This is a faster implementation for TTS models, to be used in highly async environment

These details have not been verified by PyPI

Project links

Homepage

Project description

Auralis 🌌 (/auˈralis/)

Transform text into natural speech (with voice cloning) at warp speed. Process an entire novel in minutes, not hours.

What is Auralis? 🚀

Auralis is a text-to-speech engine that makes voice generation practical for real-world use:

Convert the entire first Harry Potter book to speech in 10 minutes (realtime factor of ≈ 0.02x! )
Automatically enhance the reference quality, you can register them even with a low quality mic!
It can be configured to have a small memory footprint (scheduler_max_concurrency)
Process multiple requests simultaneously
Stream long texts piece by piece

Quick Start ⭐

Create a new Conda environment:

conda create -n auralis_env python=3.10 -y

Activate the environment:
```
conda activate auralis_env
```
Install Auralis:
```
pip install auralis
```

and then you can try it out via python

from auralis import TTS, TTSRequest

# Initialize
tts = TTS().from_pretrained("AstraMindAI/xttsv2", gpt_model='AstraMindAI/xtts2-gpt')

# Generate speech
request = TTSRequest(
    text="Hello Earth!
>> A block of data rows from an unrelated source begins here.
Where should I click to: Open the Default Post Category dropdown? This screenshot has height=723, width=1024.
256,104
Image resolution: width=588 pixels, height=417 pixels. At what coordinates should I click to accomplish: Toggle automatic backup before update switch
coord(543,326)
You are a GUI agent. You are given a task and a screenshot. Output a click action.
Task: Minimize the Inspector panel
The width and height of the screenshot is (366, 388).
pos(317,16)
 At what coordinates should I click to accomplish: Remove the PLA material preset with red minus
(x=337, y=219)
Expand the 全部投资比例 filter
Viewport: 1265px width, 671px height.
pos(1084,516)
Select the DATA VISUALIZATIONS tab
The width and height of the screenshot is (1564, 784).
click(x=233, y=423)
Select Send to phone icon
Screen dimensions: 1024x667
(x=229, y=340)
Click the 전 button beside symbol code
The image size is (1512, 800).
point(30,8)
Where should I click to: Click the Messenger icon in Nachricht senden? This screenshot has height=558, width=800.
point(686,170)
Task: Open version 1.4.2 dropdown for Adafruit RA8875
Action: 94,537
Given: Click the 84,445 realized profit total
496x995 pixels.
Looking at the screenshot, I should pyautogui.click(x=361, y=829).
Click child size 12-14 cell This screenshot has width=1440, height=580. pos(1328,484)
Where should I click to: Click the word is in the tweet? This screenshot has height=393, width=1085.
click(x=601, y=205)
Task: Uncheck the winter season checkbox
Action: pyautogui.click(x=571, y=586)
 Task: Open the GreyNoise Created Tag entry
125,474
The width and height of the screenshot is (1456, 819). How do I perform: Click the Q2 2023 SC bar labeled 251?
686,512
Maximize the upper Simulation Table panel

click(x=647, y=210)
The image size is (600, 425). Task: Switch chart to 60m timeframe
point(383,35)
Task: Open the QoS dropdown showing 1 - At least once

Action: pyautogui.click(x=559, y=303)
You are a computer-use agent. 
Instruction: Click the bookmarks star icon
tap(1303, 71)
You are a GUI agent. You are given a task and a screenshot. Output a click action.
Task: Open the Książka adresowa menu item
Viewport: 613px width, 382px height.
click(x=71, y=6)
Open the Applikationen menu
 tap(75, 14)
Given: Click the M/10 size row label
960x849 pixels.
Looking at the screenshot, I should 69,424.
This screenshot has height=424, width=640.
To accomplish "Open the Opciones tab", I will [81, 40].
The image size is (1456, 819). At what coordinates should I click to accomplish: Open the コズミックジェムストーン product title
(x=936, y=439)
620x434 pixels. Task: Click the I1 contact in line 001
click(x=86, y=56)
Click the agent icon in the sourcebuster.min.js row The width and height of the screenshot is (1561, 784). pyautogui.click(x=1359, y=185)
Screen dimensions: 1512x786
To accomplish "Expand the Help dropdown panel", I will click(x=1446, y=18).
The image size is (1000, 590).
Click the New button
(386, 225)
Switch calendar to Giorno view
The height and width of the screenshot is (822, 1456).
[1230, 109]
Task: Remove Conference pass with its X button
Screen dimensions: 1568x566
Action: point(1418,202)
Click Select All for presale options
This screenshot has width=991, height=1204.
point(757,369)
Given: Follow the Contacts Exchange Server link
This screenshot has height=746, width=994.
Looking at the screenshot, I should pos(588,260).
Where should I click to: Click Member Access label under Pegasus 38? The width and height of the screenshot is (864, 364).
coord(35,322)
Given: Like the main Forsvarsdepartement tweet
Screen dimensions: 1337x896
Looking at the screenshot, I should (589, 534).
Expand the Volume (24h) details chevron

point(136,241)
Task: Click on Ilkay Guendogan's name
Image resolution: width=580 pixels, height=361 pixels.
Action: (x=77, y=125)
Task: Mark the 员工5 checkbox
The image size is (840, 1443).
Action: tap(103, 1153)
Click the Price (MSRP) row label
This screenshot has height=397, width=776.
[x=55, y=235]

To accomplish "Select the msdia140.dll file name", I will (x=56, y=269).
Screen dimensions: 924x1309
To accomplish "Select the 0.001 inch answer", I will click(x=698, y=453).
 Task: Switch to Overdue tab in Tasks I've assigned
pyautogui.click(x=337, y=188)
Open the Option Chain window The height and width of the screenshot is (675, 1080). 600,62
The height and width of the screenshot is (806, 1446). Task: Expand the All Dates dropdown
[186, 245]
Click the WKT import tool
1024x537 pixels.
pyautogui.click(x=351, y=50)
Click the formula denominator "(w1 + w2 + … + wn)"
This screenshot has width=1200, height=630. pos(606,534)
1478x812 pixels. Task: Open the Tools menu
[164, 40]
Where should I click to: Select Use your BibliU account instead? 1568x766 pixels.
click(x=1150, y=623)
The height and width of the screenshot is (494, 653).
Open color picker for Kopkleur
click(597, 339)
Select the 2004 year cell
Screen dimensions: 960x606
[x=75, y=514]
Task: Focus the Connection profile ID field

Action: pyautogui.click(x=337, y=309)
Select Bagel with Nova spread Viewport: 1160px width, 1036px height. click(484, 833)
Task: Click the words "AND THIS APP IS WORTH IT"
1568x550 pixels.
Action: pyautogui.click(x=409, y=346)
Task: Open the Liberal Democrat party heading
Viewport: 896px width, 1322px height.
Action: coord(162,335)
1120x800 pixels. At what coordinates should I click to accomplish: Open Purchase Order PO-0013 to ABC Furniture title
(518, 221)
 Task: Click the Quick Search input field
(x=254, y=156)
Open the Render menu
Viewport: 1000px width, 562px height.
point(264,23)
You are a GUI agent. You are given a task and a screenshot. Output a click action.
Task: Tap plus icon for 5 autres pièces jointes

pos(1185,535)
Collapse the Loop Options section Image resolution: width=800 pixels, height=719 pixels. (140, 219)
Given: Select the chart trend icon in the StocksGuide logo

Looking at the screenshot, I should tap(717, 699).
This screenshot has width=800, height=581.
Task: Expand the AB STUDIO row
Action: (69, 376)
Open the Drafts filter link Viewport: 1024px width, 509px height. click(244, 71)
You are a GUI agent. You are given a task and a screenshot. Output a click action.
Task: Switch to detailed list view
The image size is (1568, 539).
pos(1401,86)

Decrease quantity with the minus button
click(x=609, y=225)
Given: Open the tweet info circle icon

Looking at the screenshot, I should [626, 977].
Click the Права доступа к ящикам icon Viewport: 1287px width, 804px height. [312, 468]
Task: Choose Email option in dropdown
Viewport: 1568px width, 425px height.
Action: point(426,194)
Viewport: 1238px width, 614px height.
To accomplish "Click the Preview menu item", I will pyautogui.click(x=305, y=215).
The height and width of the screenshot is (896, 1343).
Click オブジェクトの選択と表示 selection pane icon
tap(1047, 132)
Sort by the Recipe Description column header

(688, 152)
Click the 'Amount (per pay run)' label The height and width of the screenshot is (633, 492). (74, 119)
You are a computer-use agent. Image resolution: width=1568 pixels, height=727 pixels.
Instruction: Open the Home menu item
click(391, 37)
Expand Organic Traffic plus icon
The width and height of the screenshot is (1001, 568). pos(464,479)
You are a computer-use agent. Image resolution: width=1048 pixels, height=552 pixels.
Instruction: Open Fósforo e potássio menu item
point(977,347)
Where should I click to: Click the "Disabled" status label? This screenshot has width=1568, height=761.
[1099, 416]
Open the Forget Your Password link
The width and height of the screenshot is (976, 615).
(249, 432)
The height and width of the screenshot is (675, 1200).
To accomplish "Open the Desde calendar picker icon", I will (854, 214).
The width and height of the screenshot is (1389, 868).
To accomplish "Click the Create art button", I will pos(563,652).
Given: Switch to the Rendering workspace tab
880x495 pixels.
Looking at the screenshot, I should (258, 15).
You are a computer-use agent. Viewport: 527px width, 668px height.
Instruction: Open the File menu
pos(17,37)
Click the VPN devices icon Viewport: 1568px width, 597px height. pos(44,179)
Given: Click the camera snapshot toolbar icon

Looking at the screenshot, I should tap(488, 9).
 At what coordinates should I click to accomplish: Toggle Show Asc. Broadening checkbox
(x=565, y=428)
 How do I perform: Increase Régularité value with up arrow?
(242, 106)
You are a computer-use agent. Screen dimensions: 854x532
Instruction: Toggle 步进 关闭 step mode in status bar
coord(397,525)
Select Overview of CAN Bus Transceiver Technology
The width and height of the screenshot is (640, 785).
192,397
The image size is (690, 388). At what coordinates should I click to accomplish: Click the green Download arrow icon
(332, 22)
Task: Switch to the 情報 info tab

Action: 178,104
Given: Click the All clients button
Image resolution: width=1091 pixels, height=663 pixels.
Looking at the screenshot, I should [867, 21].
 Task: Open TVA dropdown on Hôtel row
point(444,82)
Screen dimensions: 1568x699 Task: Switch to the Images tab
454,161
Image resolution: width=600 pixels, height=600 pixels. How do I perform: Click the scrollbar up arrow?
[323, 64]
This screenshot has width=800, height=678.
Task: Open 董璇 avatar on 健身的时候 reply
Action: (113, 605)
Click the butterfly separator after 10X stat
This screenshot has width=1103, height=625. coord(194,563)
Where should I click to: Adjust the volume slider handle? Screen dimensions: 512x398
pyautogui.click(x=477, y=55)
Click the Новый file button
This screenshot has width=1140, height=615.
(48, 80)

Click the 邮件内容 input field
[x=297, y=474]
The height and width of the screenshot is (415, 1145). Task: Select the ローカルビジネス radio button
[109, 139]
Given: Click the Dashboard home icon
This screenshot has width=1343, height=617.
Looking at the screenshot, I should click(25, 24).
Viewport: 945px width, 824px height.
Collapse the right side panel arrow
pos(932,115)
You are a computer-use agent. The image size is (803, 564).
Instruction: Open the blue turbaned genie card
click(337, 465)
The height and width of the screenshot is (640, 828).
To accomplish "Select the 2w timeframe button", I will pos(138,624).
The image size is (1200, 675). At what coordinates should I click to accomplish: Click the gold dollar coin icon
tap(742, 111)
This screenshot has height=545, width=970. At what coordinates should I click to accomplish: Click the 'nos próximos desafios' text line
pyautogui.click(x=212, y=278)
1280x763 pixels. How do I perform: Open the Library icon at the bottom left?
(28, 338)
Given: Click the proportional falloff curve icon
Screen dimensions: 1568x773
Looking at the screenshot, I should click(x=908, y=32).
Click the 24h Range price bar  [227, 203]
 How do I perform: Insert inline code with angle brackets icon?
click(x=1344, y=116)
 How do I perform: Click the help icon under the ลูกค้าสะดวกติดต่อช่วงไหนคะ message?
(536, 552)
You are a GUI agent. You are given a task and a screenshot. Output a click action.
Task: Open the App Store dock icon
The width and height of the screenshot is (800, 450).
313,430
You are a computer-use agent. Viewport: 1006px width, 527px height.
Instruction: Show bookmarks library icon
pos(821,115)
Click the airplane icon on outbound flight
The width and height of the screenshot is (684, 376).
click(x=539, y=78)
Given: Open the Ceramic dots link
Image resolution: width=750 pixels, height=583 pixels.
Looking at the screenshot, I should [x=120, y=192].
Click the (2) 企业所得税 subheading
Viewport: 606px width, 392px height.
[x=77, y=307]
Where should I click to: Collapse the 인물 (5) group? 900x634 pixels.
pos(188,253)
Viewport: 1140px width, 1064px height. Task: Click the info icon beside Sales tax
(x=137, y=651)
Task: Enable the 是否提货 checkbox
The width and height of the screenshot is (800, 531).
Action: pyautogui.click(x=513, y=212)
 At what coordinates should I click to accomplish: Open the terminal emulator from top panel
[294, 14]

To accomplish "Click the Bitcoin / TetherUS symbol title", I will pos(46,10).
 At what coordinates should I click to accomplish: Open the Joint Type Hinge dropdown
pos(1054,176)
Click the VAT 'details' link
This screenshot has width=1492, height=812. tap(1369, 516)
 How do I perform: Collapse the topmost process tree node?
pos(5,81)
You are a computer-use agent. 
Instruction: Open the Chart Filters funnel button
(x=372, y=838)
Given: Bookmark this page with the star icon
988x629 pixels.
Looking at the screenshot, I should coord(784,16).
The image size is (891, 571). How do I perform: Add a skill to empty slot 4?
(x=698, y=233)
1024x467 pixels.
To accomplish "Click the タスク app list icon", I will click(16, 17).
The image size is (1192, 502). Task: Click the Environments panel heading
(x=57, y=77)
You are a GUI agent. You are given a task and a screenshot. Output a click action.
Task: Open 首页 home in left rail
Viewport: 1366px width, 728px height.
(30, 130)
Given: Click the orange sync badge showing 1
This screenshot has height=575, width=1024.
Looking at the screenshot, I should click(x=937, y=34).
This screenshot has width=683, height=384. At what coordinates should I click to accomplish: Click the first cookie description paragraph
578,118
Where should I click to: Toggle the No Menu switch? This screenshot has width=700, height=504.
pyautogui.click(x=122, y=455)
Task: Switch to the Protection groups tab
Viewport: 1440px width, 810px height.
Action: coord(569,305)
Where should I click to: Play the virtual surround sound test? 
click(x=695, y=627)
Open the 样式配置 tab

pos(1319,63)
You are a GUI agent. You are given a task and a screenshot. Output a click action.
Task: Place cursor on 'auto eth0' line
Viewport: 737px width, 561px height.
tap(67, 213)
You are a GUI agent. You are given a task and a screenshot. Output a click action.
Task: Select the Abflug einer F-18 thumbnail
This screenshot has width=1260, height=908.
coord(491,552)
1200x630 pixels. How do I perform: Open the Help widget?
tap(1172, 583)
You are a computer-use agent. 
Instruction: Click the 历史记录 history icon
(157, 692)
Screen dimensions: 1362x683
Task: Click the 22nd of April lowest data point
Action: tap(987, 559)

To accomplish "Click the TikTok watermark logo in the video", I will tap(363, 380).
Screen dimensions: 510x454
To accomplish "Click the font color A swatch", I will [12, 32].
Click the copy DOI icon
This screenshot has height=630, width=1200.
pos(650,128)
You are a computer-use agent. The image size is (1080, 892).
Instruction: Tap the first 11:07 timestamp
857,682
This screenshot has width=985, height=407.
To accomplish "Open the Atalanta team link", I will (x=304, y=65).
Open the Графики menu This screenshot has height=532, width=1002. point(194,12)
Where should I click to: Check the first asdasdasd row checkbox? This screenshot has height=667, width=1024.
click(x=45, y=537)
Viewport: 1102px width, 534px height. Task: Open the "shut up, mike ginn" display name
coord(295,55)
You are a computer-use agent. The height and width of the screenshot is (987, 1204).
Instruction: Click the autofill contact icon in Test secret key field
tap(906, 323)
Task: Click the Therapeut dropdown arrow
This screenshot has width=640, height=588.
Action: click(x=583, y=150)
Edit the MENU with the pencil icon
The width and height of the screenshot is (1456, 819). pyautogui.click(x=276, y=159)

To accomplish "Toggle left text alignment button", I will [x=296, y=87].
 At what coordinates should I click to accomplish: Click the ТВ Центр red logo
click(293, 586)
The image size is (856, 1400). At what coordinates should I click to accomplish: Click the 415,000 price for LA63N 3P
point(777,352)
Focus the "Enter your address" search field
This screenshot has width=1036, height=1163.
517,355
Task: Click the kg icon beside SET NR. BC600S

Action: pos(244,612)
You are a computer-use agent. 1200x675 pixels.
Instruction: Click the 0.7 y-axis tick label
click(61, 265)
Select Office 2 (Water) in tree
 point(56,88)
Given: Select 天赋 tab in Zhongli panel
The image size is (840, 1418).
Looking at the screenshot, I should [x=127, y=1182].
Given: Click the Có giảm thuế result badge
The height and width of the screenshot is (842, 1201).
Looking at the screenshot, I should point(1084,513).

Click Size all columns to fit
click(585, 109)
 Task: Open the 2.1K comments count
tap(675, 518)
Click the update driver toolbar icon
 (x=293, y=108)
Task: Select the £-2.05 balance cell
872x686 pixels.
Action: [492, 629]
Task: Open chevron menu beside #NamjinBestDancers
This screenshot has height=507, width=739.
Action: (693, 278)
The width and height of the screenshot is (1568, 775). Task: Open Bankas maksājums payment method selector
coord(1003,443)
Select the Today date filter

This is Auralis speaking.",
    speaker_files=['reference.wav']
)

output = tts.generate_speech(request)
output.save('hello.wav')

or via cli using the openai compatible server

auralis.openai --host 127.0.0.1 --port 8000 --model AstraMindAI/xttsv2 --gpt_model AstraMindAI/xtts2-gpt --max_concurrency 8 --vllm_logging_level warn

You can see here for a more in-depth explanation or try it out with this example

Key Features 🛸

Speed & Efficiency

Processes long texts rapidly using smart batching
Runs on consumer GPUs without memory issues
Handles multiple requests in parallel

Easy Integration

Simple Python API
Streaming support for long texts
Built-in audio enhancement
Automatic language detection

Audio Quality

Voice cloning from short samples
Background noise reduction
Speech clarity enhancement
Volume normalization

XTTSv2 Finetunes

You can use your own XTTSv2 finetunes by simply converting them from the standard coqui checkpoint format to our safetensor format. Use this script:

python checkpoint_converter.py path/to/checkpoint.pth --output_dir path/to/output

it will create two folders, one with the core xttsv2 checkpoint and one with the gtp2 component. Then create a TTS instance with

tts = TTS().from_pretrained("som/core-xttsv2_model", gpt_model='some/xttsv2-gpt_model')

Examples & Usage 🚀

Basic Examples ⭐

Simple Text Generation

from auralis import TTS, TTSRequest

# Initialize
tts = TTS().from_pretrained("AstraMindAI/xttsv2", gpt_model='AstraMindAI/xtts2-gpt')
# Basic generation
request = TTSRequest(
    text="Hello Earth! This is Auralis speaking.",
    speaker_files=["speaker.wav"]
)
output = tts.generate_speech(request)
output.save("hello.wav")

Working with TTSRequest 🎤

# Basic request
request = TTSRequest(
    text="Hello world!",
    speaker_files=["speaker.wav"]
)

# Enhanced audio processing
request = TTSRequest(
    text="Pristine audio quality",
    speaker_files=["speaker.wav"],
    audio_config=AudioPreprocessingConfig(
        normalize=True,
        trim_silence=True,
        enhance_speech=True,
        enhance_amount=1.5
    )
)

# Language-specific request
request = TTSRequest(
    text="Bonjour le monde!",
    speaker_files=["speaker.wav"],
    language="fr"
)

# Streaming configuration
request = TTSRequest(
    text="Very long text...",
    speaker_files=["speaker.wav"],
    stream=True,
)

# Generation parameters
request = TTSRequest(
    text="Creative variations",
    speaker_files=["speaker.wav"],
    temperature=0.8,
    top_p=0.9,
    top_k=50
)

Working with TTSOutput 🎧

# Load audio file
output = TTSOutput.from_file("input.wav")

# Format conversion
output.bit_depth = 32
output.channel = 2
tensor_audio = output.to_tensor()
audio_bytes = output.to_bytes()



# Audio processing
resampled = output.resample(target_sr=44100)
faster = output.change_speed(1.5)
num_samples, sample_rate, duration = output.get_info()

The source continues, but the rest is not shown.